The Marshall Islands, Palau and Tuvalu are among the dozens of island nations in the Western Pacific Ocean that find themselves facing the loss of their very sovereignty in the coming decades at the hands of climate change and rising ocean levels. Each of these nations is located on very low lying territory with vital agricultural and residential land found just a few feet above sea level. Tuvalu’s maximum elevation is just 15 feet above sea level, and these points are typically sand dunes that cannot be cultivated. Within the next century, waves generated by increasingly common storms and the slow rise of ocean levels due to melting of the polar ice caps will lead each and every one of these islands will become uninhabitable.
Due to their small populations- no more than 15,000 or so people – and their minimal economic importance, these countries are hardly on the global radar despite the severity of their plight. The majority of people in the Marshall Islands and similar island nations rely on subsistence farming to survive. Rising ocean levels, however, will begin to threaten what little arable land there is within the coming decades. The people of Tuvalu, Palau and elsewhere will soon lose the ability to provide food and shelter for themselves through no fault of their own if action regarding climate change is not taken.
What will happen to the thousands of people who call these islands home when their land becomes uninhabitable? The international community may see climate change as a problem to be dealt with by the next generation of politicians, but the very real possibility that nations may need to soon take on thousands of refugees should bring pause to any person that wishes to ignore the problem. The International Court of Justice (ICJ) and other intergovernmental organizations have been sought out to help to address the threat posed by climate change in the face of inaction by the international community.
The first step in seeking help from the ICJ came in September of 2011, when President Johnson Toribiong of Palau declared before the UN General Assembly that he would seek out an advisory opinion from the court regarding climate change. In making his case to the ICJ, Toribiong cited the United Nations Convention on the Law of the Sea, which requires states to prevent activities taking place under their jurisdiction from spreading to and polluting the territory of other states. Again, this past September, Palau made its case before the General Assembly with the backing of the Marshall Islands, Tuvalu, and Bangladesh among others. Despite the urgency of the issue, the court has yet to release an advisory opinion regarding international law and climate change.
Now it should be said that an ICJ advisory opinion on climate change would not be legally binding in the same way that ICJ arbitration typically works, but such a report would carry a significant amount of moral authority and would help to frame the next round of negotiations for a course of action to stem the tide of climate change. The ICJ is a reputable intergovernmental organization and many countries around the world will take its advice seriously.

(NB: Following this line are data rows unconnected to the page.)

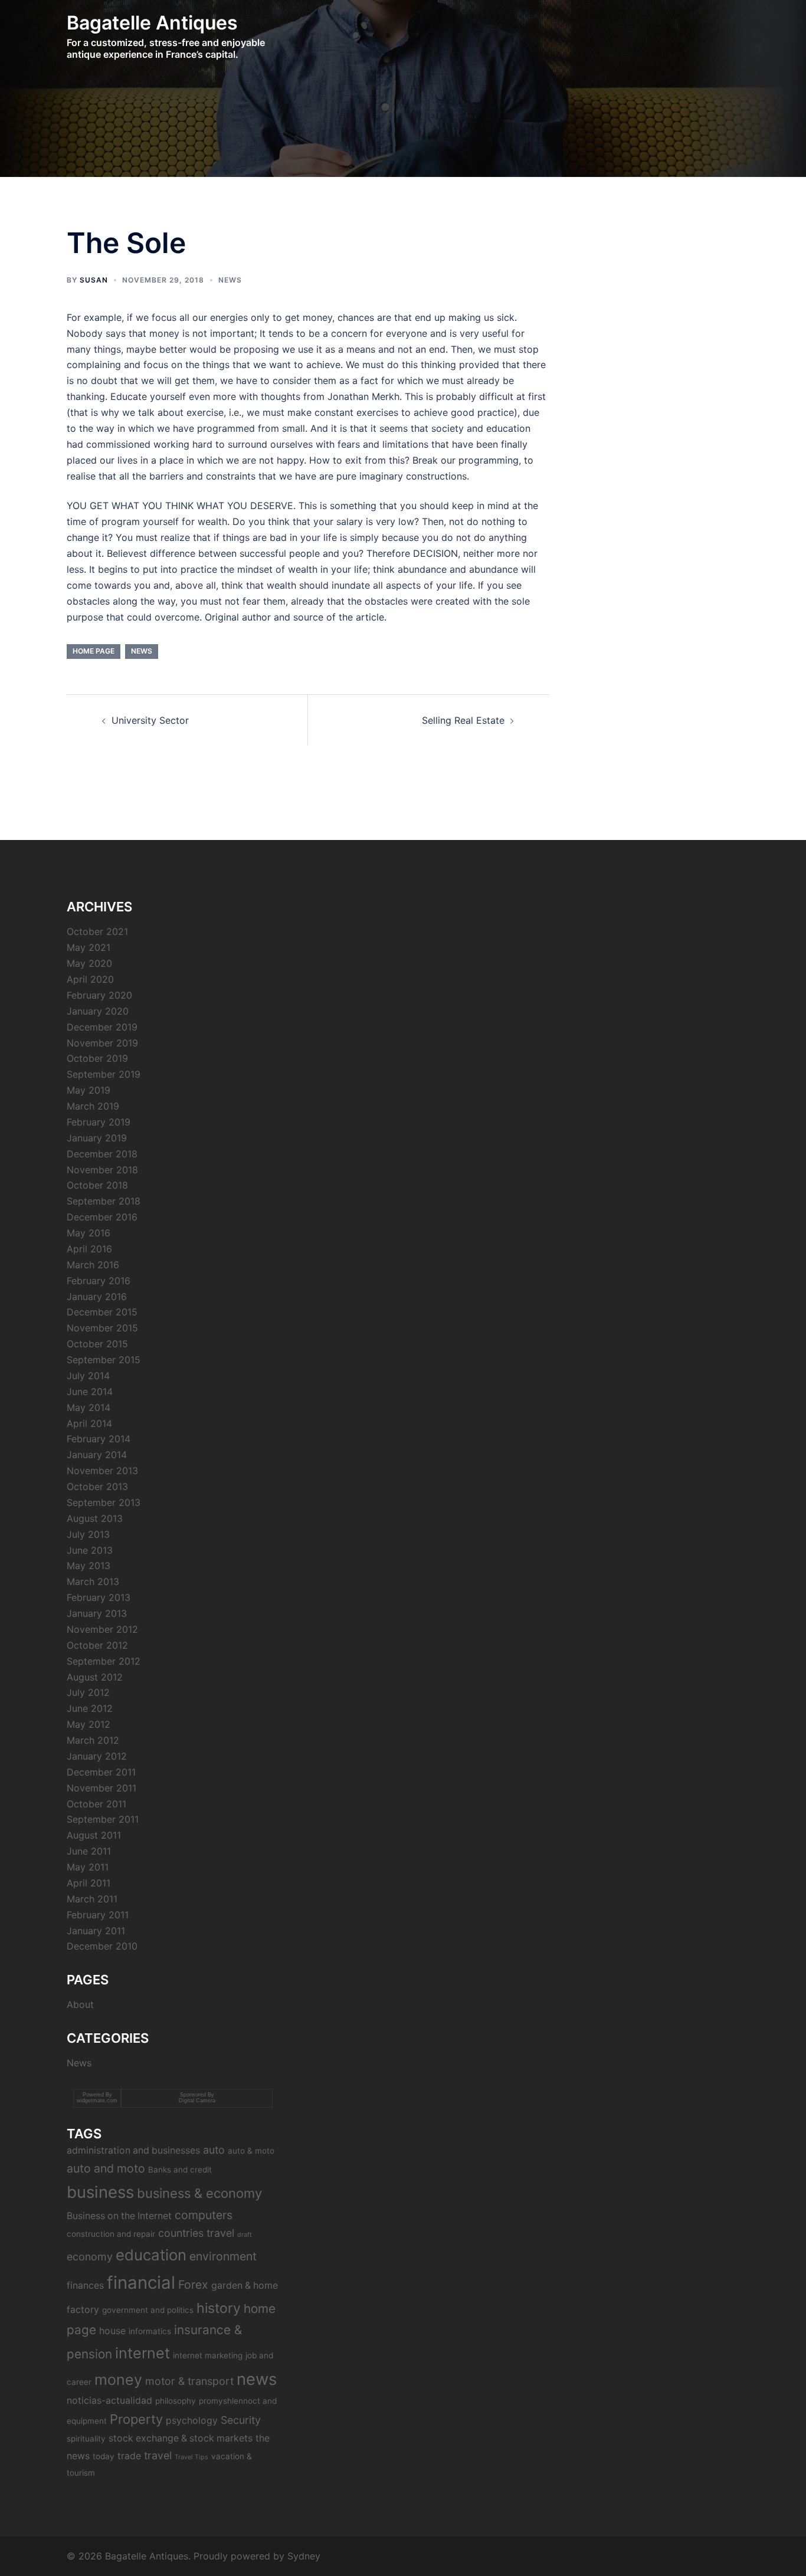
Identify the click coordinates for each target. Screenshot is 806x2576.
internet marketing (208, 2355)
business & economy (199, 2193)
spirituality (86, 2438)
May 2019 (88, 1090)
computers (203, 2215)
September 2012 (103, 1661)
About (80, 2004)
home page (93, 651)
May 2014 (88, 1407)
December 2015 (102, 1312)
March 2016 (93, 1265)
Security (241, 2420)
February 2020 (99, 995)
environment (223, 2256)
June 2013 (90, 1550)
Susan (94, 279)
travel (158, 2455)
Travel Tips (191, 2457)
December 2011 (101, 1772)
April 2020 (90, 979)
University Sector (150, 720)
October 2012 (97, 1645)
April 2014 (89, 1423)
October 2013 (97, 1486)
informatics (150, 2331)
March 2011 (92, 1899)
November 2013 (102, 1470)
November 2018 (102, 1170)
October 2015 (97, 1344)
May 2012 (88, 1724)
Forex (193, 2285)
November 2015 (102, 1328)
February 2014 (98, 1439)
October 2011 (96, 1804)
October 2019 (97, 1058)
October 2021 (97, 931)
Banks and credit (180, 2169)
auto (214, 2150)
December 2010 (102, 1946)
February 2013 (98, 1597)
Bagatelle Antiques (152, 22)
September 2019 (103, 1074)
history (218, 2308)
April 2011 (88, 1883)
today (103, 2456)
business (100, 2192)
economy (90, 2256)
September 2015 (103, 1360)
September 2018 (103, 1201)
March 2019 (93, 1106)
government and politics (148, 2310)
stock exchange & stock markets (181, 2438)
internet (142, 2353)
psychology (192, 2420)
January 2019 (97, 1138)
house (112, 2331)
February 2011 (98, 1915)
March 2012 (93, 1740)
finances (85, 2285)
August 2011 (94, 1835)
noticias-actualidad (109, 2400)
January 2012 (97, 1756)
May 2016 (88, 1233)
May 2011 (88, 1867)
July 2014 (88, 1375)
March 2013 (93, 1581)
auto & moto (251, 2150)
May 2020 (89, 963)
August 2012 (95, 1677)
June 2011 (89, 1851)
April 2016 (89, 1249)
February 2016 (98, 1281)
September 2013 (103, 1502)
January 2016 (97, 1296)
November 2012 (102, 1629)
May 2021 (88, 947)
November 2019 (102, 1043)
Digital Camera (197, 2101)
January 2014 (97, 1455)
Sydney (303, 2556)
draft (244, 2235)
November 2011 (101, 1788)
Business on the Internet (119, 2215)
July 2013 (88, 1534)
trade (129, 2456)
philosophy (175, 2401)
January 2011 (96, 1931)
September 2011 (103, 1819)
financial (141, 2282)
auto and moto (106, 2168)
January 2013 (97, 1613)
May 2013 (88, 1565)
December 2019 (102, 1027)
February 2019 (98, 1122)
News (230, 279)
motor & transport (189, 2381)
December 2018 (102, 1154)
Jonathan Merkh (363, 396)
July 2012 (88, 1692)
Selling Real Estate (463, 720)
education (151, 2255)
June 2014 (90, 1391)
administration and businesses (133, 2150)
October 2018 (97, 1185)
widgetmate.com (97, 2101)
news (141, 651)
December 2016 (102, 1217)
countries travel (196, 2233)
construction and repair (111, 2234)
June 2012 (90, 1708)
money (118, 2379)
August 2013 (95, 1518)
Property (136, 2419)
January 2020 (98, 1011)
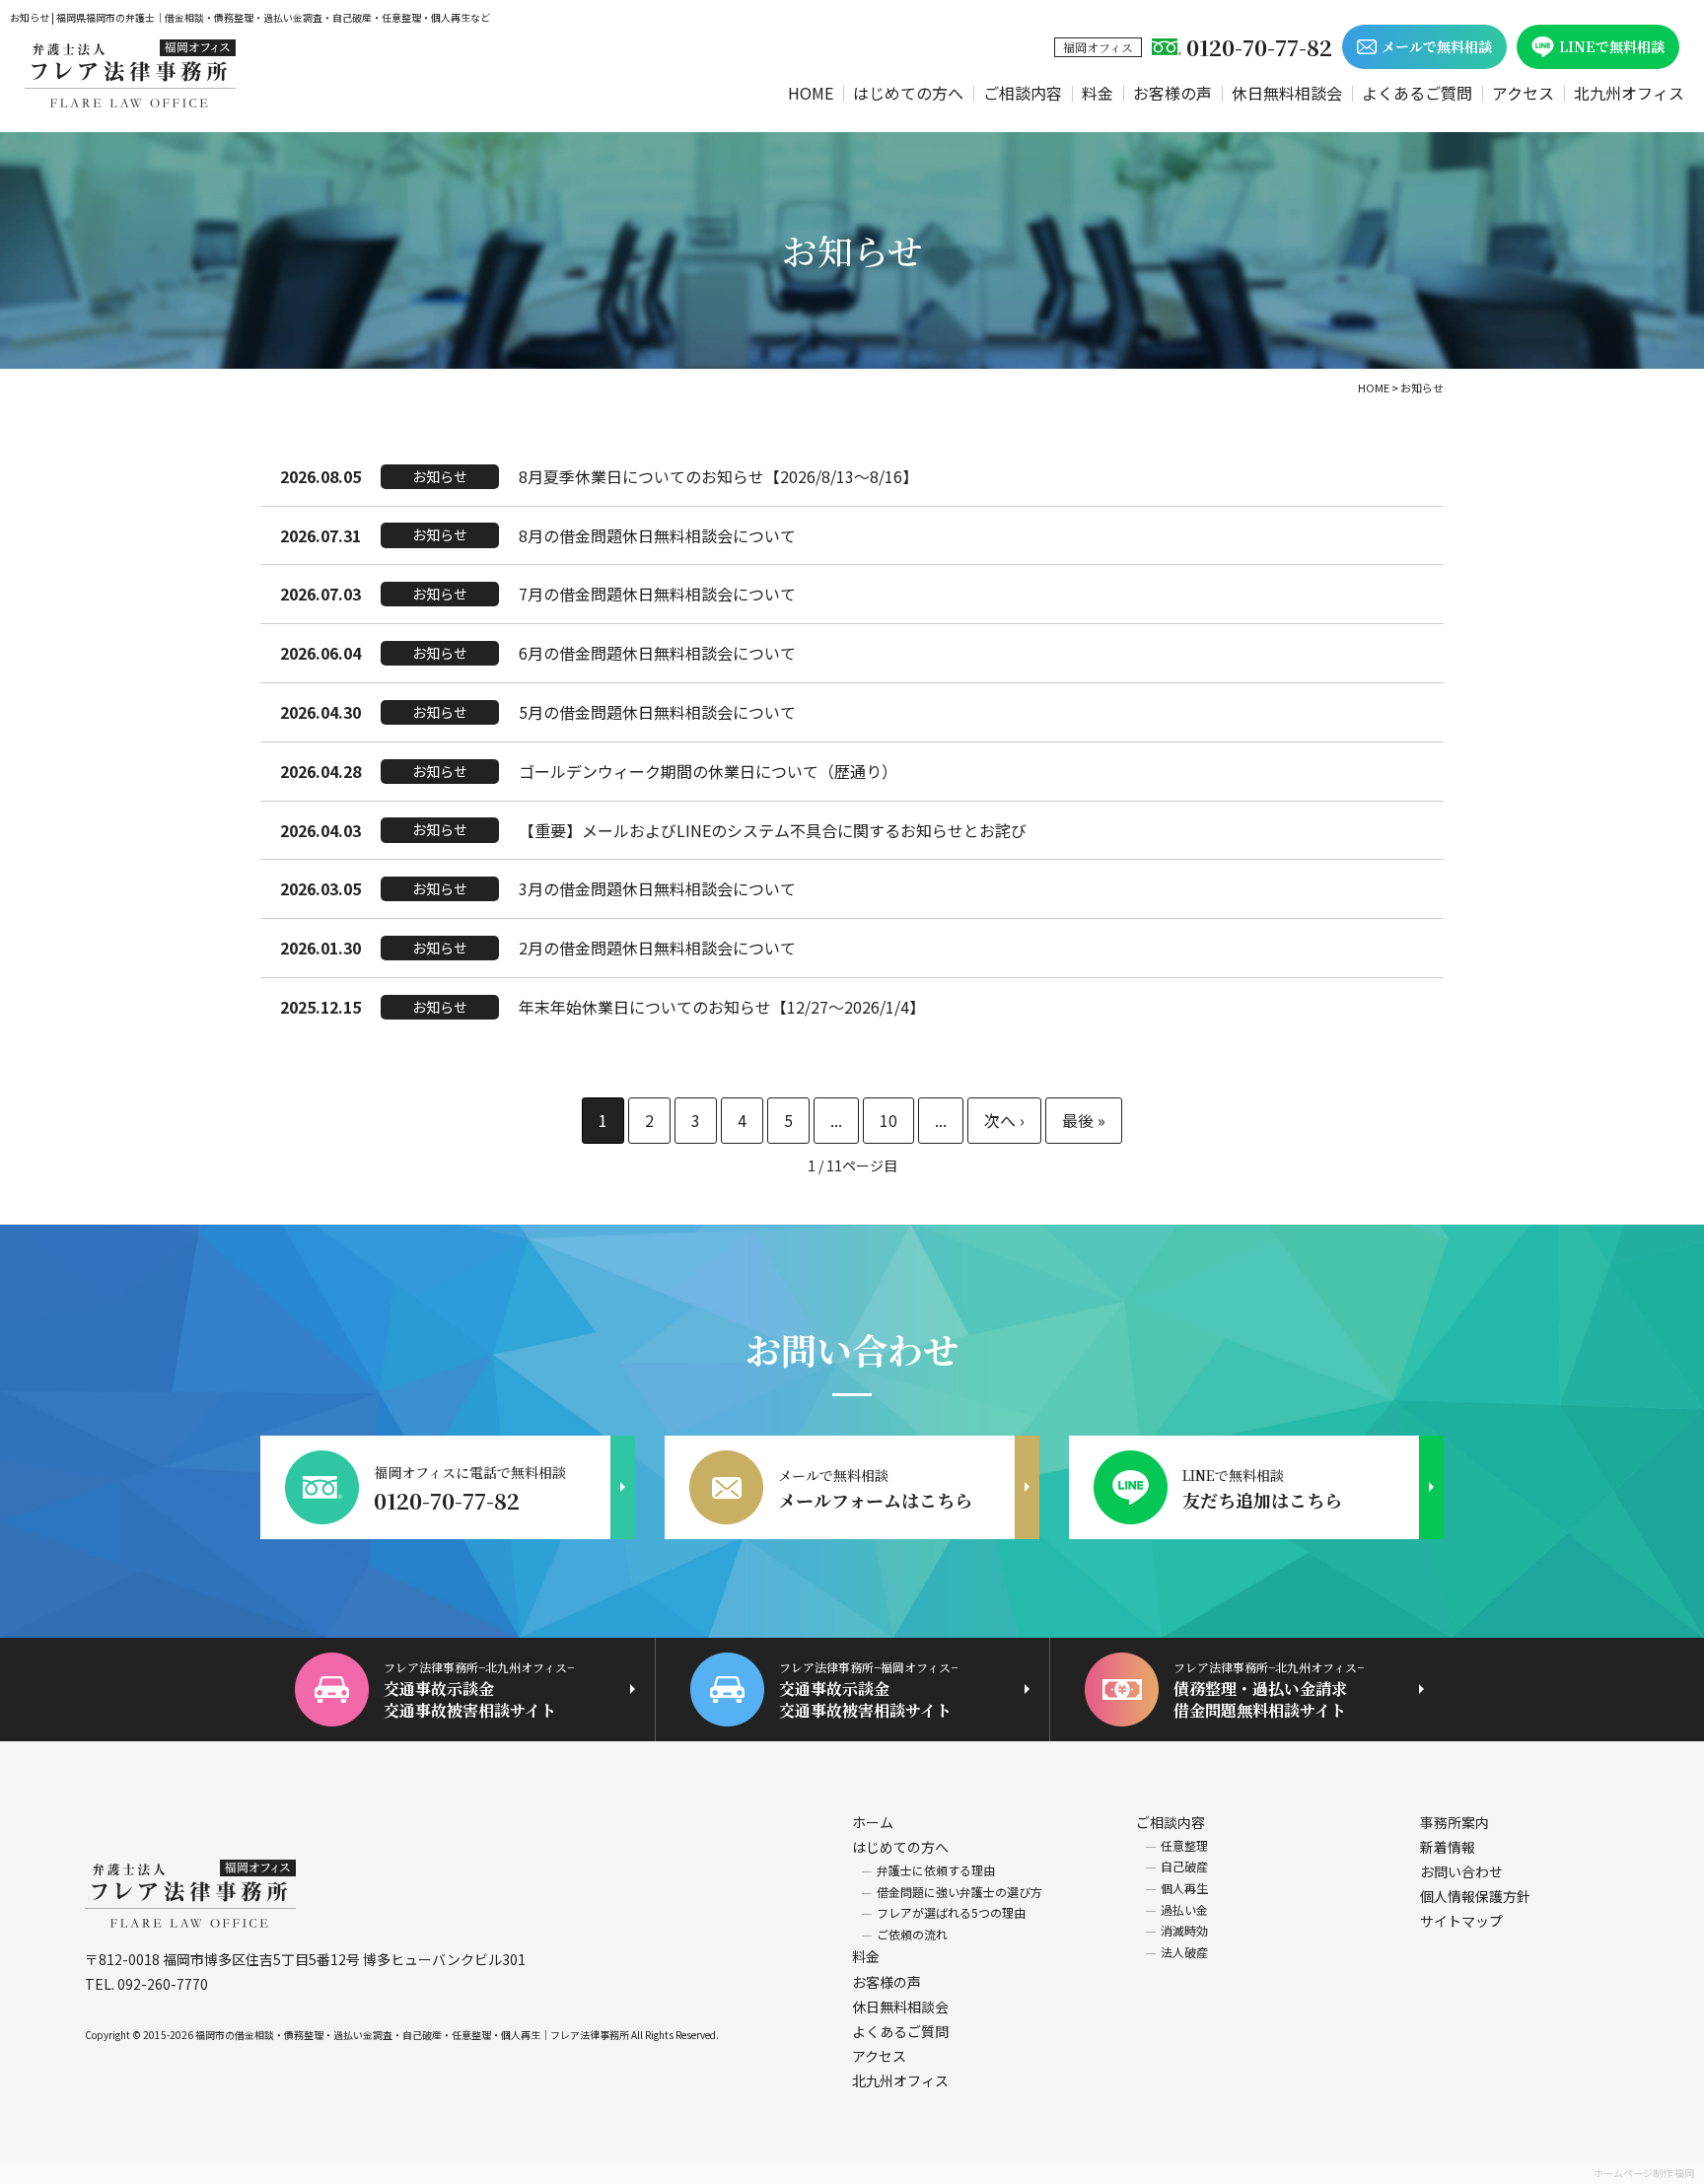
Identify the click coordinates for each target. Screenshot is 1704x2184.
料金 (1097, 93)
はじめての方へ (908, 93)
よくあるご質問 (1417, 93)
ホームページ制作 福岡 (1644, 2172)
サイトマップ (1461, 1921)
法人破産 (1184, 1951)
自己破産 (1184, 1866)
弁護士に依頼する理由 (936, 1870)
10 (888, 1120)
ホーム (872, 1822)
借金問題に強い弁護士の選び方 (959, 1891)
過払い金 (1184, 1909)
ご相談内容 (1022, 93)
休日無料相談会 (1287, 93)
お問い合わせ (1461, 1871)
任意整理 (1184, 1845)
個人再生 (1184, 1887)
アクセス (1523, 93)
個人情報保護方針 (1475, 1896)
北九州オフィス (1629, 93)
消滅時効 (1184, 1930)
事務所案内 (1454, 1822)
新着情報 (1447, 1847)
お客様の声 (1172, 93)
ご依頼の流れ (912, 1934)
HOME (810, 93)
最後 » (1083, 1120)
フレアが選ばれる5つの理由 (951, 1912)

These nations will lose sovereign control of their territory through no fault of their own and hundreds of thousands of people face the loss of their very livelihoods should the international community fail to act against climate change. Though the request for assistance remains urgent, only time will tell if the United Nations will heed the call of Palau, the Marshall Islands and many other countries to guard against violations of sovereignty and human rights, issues at the very core of the United Nations itself.